Text shown:

+++

Sat, Feb 28, 2026 @ 12:00 pm 4:00 pm

Join us on Saturday, February 28th for a two-part public program exploring the vibrant intersections of Black queer history, public art, migration, and community memory. Inspired by The Gay Harlem Renaissance exhibition (currently on view at The New York Historical) and the restored Exodus and Dance frieze by artist Richmond Barthé in Weeksville, we’ll trace the creative and cultural lineages that connect Harlem’s early 20th-century queer artists to the living histories of present-day Brooklyn.

Part One: Performance at Kingsborough Houses
The program begins at the Kingsborough Houses with a site-responsive performance inspired by Richmond Barthé’s frieze, Exodus and Dance. The performance activates the frieze as a space of memory and embodiment, reflecting on Barthé’s legacy as a Black queer artist and the role of public art in holding and transmitting cultural history.

Part Two: Salon-Style Panels at Weeksville Heritage Center
After the performance we will transition to Weeksville Heritage Center for a series of salon-style panel conversations that bring together historians, artists, curators, writers, archivists, and community leaders.

  • Living for the City: Black Migration from the Outset of the Harlem Renaissance explores Black migratory patterns between Harlem and Brooklyn during the early twentieth century. Panelists examine how housing, employment, transit, and cultural life fueled movement to neighborhoods such as Bed-Stuy, Crown Heights, and Weeksville, framing migration as a dynamic expression of modern Black life in New York City.
  • We Are the Record: Oral Histories and the Black Storytelling Tradition, centers oral history as both a scholarly practice and a deeply rooted community tradition. The conversation explores oral history as a tool for preservation, public memory, and community building, offering insight into how individuals and communities can document and sustain their own histories.
  • Black Contemporary Artists, Creatives & Community-Builders brings together Black contemporary artists and cultural workers reflecting on art in public space, creative practice as community care, and the ongoing contributions of Black and LGBTQ+ creatives. Grounded in the legacies of the Harlem Renaissance, Kingsborough Houses, and Weeksville, the panel highlights how today’s artists carry history forward while imagining new collective futures.

During the 15-minute transitions between each panel, guests are invited to engage with:

  • Facilitated artmaking sessions
  • Homework: Architectures of Belonging, on view at Weeksville Heritage Center
  • Oral history listening stations featuring community voices and narratives

Schedule Overview
12:00 PM – Performance by Rashida Bumbary & Opening Remarks at Weeksville Heritage Center
1:00 PM – Living for the City: Black Migration from the Outset of the Harlem Renaissance
2:00 PM – We Are the Record: Oral Histories and the Black Storytelling Tradition
3:00 PM – Black Contemporary Artists, Creatives & Community-Builders
3:45 PM – Closing Remarks
4:00 PM – Program Ends

Meet Our Speakers 

Living for the City: Black Migration from the Outset of the Harlem Renaissance

Allison Robinson (Panelist)

+++

Written exercise A: In the event description, what does the migration panel say fueled Black movement from Harlem to Brooklyn neighborhoods? Explain in one to three sentences.
Written exercise B: Carry on the event description about the Black queer history program from the point where it stops.
The rows after this point are separate material with no tie to the event description.

Given entries:
+++

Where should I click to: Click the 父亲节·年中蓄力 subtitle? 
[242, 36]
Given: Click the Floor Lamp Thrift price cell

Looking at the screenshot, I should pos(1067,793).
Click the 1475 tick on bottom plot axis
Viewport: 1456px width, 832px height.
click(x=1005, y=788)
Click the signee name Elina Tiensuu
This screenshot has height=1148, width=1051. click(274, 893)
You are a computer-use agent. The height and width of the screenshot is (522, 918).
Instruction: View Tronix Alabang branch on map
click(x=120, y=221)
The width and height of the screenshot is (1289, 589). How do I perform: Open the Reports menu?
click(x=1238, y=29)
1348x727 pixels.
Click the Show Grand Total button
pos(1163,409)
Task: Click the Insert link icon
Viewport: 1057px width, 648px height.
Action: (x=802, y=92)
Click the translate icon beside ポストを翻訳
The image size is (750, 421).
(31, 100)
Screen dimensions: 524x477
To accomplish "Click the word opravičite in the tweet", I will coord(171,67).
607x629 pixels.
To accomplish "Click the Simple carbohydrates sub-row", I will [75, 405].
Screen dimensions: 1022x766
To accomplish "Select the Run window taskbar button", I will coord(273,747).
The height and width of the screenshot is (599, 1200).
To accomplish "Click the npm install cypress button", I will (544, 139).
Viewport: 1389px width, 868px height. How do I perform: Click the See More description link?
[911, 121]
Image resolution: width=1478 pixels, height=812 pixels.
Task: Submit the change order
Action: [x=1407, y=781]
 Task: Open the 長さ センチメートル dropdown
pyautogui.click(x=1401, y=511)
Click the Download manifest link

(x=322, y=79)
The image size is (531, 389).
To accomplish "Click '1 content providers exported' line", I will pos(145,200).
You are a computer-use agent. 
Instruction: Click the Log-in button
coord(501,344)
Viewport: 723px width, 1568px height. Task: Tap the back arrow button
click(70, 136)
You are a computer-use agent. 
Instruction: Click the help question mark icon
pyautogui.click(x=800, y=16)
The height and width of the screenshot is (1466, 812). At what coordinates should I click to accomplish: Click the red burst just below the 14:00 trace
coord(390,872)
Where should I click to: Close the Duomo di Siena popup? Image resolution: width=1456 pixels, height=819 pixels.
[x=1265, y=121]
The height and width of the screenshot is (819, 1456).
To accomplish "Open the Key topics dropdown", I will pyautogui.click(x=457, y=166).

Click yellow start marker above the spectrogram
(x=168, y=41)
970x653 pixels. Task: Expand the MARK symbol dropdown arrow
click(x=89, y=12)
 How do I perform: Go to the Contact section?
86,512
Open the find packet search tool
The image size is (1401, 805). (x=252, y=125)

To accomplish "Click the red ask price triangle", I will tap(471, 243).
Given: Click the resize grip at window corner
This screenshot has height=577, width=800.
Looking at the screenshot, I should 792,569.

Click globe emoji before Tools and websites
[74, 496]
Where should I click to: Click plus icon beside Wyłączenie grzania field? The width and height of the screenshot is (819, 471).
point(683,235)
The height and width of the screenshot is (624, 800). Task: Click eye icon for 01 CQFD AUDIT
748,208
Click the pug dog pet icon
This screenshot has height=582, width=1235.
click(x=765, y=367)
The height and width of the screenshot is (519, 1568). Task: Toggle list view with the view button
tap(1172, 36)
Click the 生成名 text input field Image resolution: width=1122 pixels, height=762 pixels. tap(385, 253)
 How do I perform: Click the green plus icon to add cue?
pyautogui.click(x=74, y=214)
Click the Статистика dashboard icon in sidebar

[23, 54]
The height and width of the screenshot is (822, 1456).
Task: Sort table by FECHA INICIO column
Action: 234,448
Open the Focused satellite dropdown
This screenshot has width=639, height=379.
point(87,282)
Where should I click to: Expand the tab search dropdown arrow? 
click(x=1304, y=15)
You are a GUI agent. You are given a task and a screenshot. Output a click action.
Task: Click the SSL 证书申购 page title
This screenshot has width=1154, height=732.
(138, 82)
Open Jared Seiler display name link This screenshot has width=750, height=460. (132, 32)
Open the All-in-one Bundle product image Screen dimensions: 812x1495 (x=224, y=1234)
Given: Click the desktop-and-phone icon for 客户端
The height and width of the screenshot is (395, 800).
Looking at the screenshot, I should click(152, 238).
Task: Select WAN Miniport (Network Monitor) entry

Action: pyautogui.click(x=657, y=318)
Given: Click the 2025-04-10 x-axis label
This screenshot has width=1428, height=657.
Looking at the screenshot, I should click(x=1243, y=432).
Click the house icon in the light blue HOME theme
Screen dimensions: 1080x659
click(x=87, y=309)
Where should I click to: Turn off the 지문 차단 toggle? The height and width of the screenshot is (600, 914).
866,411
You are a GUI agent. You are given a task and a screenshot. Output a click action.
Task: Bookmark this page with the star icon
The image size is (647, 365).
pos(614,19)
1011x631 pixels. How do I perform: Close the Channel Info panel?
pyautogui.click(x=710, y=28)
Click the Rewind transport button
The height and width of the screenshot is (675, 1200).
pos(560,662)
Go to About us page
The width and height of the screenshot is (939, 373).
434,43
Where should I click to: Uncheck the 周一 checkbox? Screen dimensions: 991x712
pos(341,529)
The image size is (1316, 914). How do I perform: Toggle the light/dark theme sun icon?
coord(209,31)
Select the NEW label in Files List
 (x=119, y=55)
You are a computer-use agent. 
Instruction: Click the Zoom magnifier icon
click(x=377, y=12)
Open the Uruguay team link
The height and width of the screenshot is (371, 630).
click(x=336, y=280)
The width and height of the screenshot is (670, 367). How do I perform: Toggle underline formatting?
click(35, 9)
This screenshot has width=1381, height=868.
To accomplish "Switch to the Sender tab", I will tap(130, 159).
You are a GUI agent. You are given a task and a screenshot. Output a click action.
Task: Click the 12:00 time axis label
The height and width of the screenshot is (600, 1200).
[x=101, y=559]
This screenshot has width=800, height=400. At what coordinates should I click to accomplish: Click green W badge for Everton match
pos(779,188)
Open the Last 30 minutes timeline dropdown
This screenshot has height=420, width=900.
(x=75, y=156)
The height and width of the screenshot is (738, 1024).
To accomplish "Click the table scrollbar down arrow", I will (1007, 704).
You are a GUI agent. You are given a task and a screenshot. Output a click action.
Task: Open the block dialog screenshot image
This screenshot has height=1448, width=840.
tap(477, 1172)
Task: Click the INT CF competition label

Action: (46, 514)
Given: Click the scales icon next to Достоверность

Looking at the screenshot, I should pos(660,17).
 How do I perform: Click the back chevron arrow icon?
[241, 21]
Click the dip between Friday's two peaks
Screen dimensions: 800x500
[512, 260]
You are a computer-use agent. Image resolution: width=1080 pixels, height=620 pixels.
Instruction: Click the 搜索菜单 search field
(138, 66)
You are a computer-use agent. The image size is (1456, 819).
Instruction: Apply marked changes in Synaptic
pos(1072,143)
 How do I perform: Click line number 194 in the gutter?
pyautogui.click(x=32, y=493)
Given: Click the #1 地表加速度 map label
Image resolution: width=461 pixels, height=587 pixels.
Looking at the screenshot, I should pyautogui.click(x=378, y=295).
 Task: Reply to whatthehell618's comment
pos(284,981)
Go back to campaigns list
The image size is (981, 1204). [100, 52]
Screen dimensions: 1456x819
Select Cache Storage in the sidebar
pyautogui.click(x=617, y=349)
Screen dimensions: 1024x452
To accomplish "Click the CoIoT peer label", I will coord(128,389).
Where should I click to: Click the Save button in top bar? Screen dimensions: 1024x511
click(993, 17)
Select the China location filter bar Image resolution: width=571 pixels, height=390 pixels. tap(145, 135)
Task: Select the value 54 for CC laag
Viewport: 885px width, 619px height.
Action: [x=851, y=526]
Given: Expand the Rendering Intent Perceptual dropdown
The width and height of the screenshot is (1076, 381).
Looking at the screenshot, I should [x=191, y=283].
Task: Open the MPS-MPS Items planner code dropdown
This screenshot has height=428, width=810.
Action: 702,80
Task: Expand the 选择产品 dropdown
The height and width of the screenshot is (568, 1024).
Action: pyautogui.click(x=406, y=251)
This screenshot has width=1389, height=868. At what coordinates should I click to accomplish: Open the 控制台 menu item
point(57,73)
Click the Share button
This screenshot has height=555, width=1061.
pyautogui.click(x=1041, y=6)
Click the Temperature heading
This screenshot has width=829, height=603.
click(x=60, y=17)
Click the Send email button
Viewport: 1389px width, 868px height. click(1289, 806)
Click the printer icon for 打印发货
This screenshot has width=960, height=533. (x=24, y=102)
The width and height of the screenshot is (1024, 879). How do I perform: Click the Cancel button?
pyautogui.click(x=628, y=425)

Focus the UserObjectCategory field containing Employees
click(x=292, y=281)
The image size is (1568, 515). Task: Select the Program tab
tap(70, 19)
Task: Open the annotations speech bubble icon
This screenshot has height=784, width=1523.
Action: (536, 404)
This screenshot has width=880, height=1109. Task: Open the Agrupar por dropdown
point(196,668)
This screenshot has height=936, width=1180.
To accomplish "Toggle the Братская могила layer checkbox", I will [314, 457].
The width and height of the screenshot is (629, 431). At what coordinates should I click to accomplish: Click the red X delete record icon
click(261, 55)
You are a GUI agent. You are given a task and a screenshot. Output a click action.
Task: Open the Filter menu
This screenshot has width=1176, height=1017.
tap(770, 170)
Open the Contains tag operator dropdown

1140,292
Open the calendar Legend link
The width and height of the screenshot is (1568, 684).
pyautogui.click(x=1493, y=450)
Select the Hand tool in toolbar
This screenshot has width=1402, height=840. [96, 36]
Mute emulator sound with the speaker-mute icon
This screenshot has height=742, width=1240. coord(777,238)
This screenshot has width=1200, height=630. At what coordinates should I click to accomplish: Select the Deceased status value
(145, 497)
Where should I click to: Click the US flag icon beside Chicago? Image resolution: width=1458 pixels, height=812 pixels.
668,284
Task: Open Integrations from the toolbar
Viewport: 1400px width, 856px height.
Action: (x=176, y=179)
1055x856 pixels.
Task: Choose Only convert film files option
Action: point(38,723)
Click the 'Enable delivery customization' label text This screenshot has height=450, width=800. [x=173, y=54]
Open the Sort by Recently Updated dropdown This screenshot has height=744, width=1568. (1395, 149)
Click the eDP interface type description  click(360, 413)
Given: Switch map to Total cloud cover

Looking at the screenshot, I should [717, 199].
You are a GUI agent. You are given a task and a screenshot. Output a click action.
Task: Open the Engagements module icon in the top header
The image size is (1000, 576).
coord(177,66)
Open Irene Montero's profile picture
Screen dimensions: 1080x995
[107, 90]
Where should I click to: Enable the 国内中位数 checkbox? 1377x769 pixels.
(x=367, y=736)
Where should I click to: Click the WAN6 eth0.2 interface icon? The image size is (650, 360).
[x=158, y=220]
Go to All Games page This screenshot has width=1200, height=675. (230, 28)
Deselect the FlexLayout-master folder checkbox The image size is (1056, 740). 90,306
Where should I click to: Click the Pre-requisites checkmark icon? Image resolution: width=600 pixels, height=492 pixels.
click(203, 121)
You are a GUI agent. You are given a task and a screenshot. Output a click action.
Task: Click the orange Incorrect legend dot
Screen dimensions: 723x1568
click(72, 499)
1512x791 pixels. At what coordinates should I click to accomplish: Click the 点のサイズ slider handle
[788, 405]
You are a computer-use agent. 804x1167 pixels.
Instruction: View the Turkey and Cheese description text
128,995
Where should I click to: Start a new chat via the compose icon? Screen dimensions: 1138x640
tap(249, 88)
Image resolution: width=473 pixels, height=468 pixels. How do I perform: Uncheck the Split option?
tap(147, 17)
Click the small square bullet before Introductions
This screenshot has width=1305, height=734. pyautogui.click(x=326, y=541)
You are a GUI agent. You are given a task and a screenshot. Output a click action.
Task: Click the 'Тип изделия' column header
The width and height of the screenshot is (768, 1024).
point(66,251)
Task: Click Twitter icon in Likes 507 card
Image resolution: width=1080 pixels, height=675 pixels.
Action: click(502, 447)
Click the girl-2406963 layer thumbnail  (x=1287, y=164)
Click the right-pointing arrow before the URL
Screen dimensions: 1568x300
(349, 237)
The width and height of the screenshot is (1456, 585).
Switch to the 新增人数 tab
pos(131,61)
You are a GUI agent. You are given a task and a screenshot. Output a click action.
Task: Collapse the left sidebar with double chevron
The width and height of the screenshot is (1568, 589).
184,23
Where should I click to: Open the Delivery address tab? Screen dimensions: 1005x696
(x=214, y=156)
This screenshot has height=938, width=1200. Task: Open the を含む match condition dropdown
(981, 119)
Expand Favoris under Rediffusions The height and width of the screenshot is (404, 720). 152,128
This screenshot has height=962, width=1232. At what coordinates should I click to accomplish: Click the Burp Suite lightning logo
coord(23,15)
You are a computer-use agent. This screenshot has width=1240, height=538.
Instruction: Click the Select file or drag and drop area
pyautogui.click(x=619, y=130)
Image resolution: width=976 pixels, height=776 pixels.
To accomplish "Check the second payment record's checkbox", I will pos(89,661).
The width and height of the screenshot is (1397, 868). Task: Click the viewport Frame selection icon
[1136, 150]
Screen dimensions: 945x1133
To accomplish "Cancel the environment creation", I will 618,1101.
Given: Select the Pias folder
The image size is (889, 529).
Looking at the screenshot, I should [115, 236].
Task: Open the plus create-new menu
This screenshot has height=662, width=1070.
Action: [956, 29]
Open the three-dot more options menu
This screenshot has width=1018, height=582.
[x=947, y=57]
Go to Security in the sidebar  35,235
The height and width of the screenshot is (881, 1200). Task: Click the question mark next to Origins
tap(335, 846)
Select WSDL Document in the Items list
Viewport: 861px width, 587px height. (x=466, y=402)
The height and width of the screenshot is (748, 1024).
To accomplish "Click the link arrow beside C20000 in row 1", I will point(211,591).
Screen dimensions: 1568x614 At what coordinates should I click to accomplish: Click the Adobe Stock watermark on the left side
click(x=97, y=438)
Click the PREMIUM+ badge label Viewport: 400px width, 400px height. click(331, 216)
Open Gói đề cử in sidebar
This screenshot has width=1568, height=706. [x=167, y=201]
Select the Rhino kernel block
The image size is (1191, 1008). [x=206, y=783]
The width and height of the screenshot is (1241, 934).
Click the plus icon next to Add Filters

+++

Expected output A: The panel examines how housing, employment, transit, and cultural life fueled movement to neighborhoods such as Bed-Stuy, Crown Heights, and Weeksville. It frames that migration as a dynamic expression of modern Black life in New York City.

Expected output B:
Allison Robinson, Ph.D., is the associate curator of history exhibitions at The New York Historical. Robinson received her doctorate in History from the University of Chicago. Since joining the Historical, she has curated multiple exhibitions and installations, including Title IX: Activism On and Off the Field, Crafting Freedom: The Life and Legacy of Free Black Potter Thomas W. Commeraw, Kara Walker: Harper’s Pictorial History of the Civil War (Annotated), Women’s Work, and Running for Civil Rights: The New York Pioneer Club, 1936-1976. Most recently, she was lead curator of The Gay Harlem Renaissance, an exhibition that invites visitors to immerse themselves in the richness of Black LGBTQ+ life in the 1920s and 1930s. Open through March 8, 2026, it provides a sweeping portrait of Harlem after the First World War, when the Great Migration of Black Southerners, Caribbean migrants, activists, writers, painters, and performers transformed the neighborhood into the dynamic new capital of Black America. 

Anne Lessy (Panelist)

Anne Lessy is the assistant curator of history exhibitions and academic engagement at The New York Historical. She is the co-curator of the Gay Harlem Renaissance and Blacklisted: An American Story, a traveling exhibition. She worked previously at the Museum of Jewish Heritage and the Beinecke Rare Book and Manuscript Library. She holds a M.A. and MPhil. in History from Yale University and a B.A. in Modern Culture and Media from Brown University. Prior to pursuing public history, she was a tenant and community organizer.

Carla J DuBose-Simons (Panelist)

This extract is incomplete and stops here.